[Collected data]:
+-------+

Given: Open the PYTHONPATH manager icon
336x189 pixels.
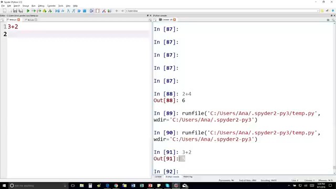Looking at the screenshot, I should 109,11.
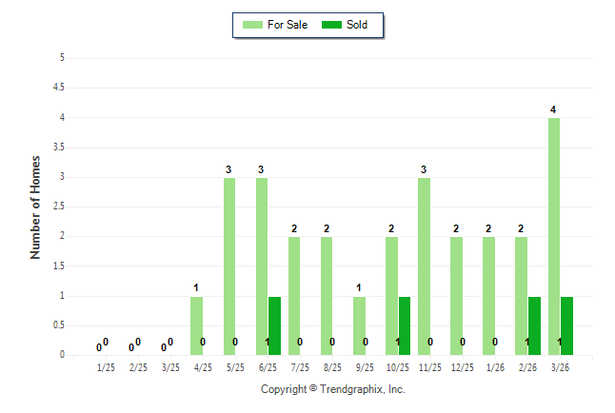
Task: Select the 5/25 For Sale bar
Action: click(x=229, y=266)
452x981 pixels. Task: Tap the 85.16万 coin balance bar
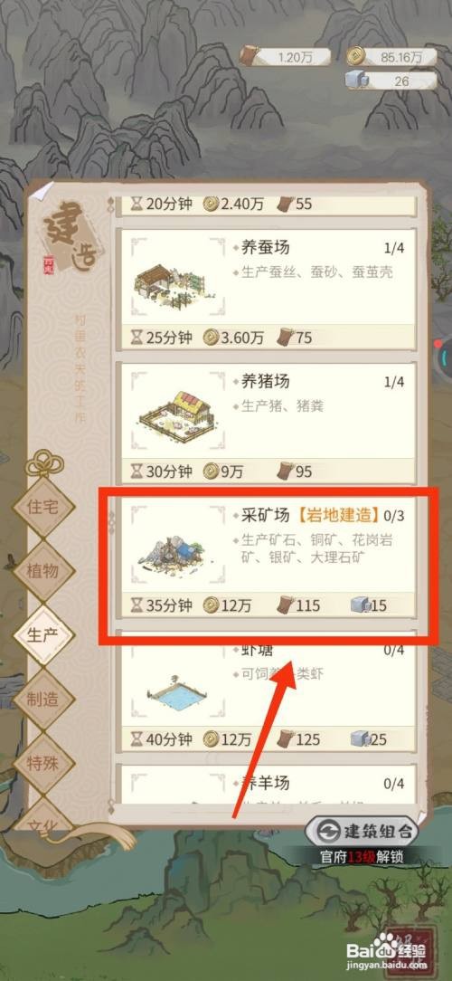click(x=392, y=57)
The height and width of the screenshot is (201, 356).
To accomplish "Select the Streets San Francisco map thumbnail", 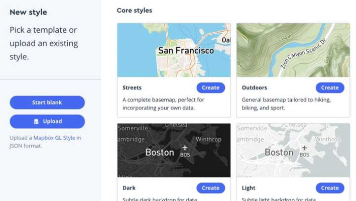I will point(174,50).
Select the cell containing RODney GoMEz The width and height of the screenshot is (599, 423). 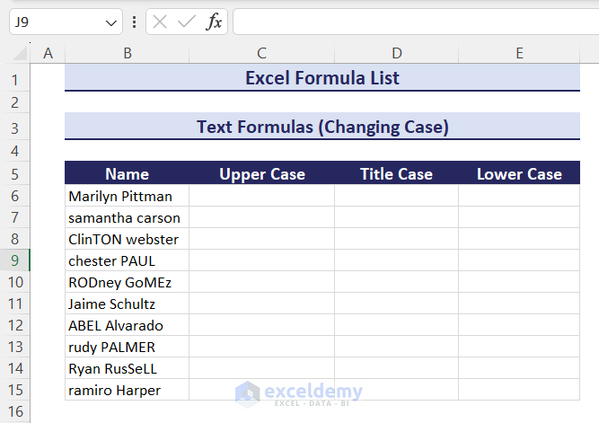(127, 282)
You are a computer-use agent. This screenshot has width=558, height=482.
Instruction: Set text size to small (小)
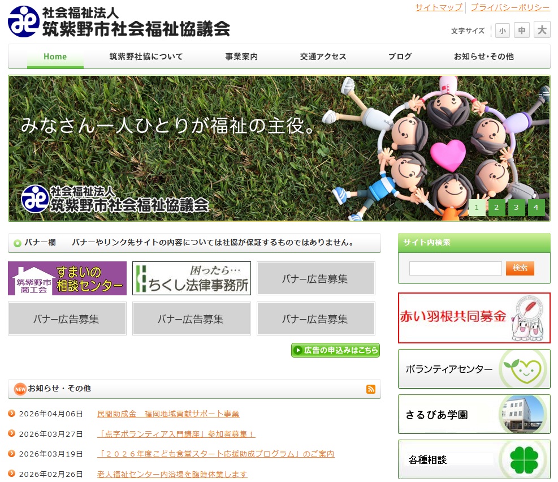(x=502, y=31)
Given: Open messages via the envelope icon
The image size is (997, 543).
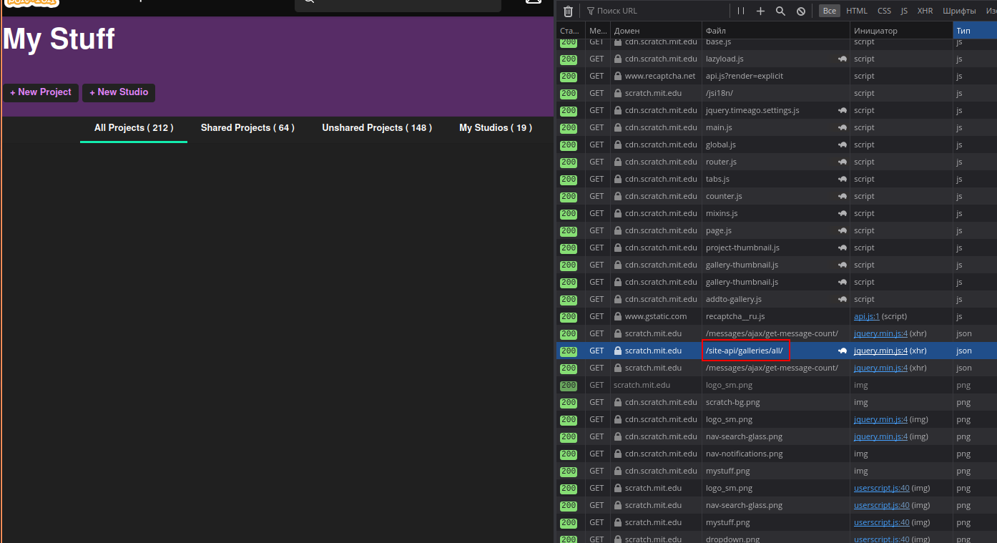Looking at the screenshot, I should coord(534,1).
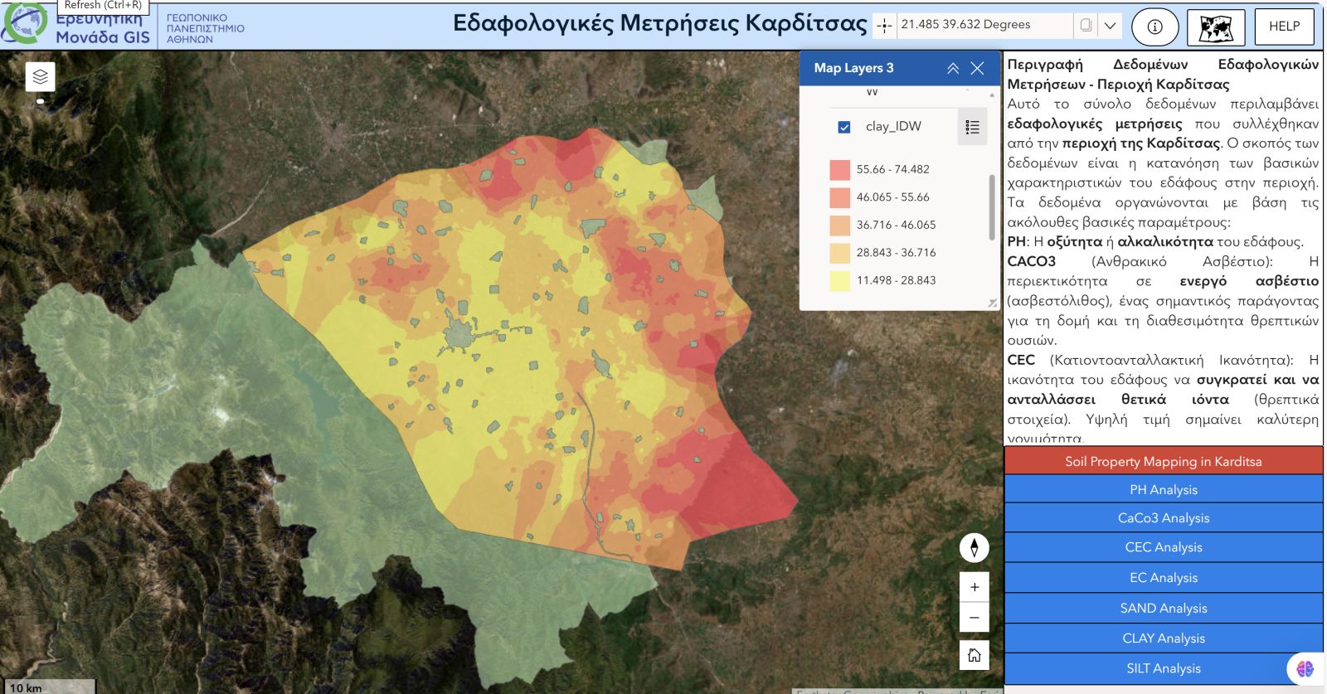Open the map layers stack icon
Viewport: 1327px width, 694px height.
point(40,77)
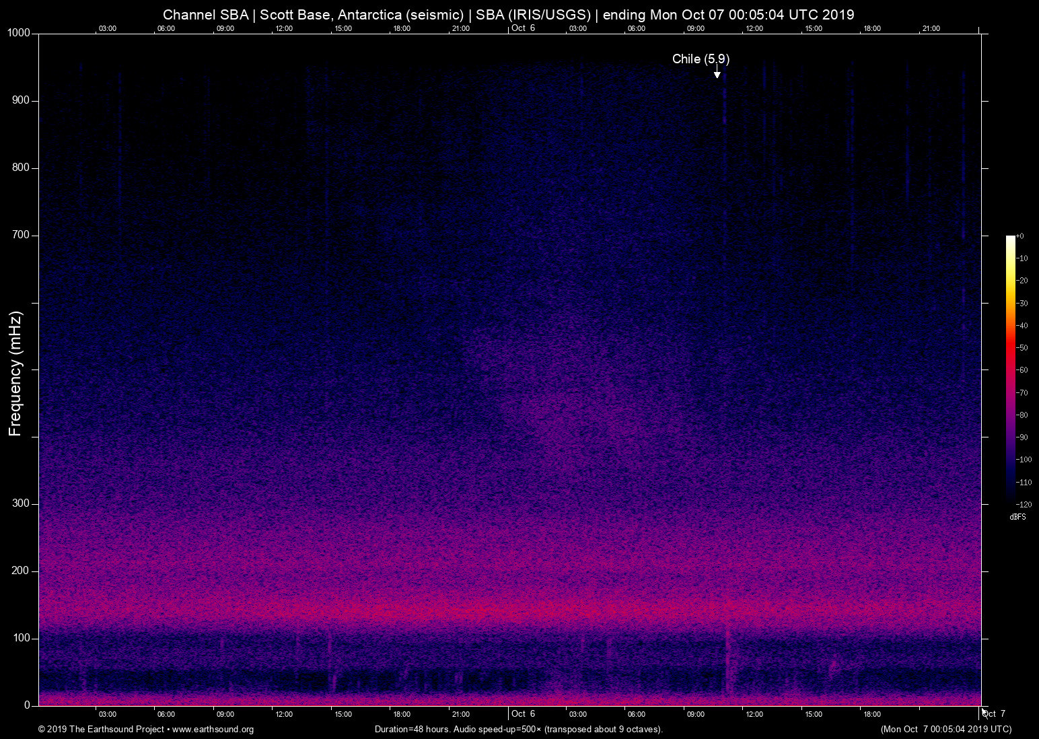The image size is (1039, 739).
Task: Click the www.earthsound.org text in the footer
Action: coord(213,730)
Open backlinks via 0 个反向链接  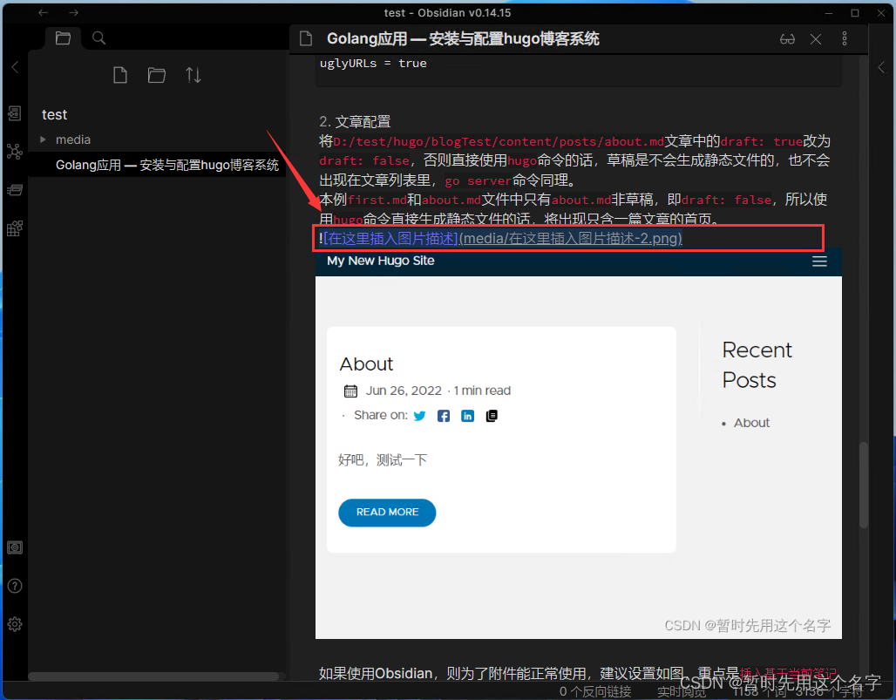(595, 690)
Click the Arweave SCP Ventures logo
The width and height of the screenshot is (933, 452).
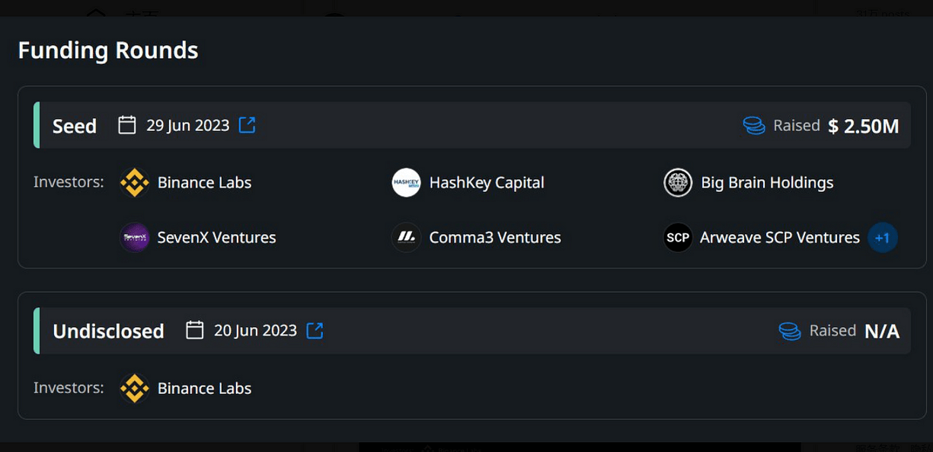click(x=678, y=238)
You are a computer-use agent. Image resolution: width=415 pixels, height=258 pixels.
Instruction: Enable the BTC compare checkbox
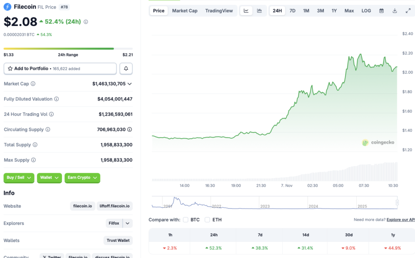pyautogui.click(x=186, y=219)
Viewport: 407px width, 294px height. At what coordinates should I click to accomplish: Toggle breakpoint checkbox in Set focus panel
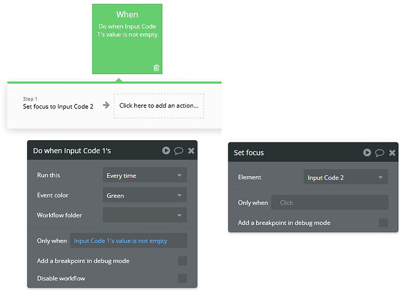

+-------+

[EXERCISE INSTRUCTIONS]:
Please list every line of the records that contains "Given".

[SOLUTION TO THIS PROBLEM]:
Given: Open the PYTHONPATH manager icon
Given: Open messages via the envelope icon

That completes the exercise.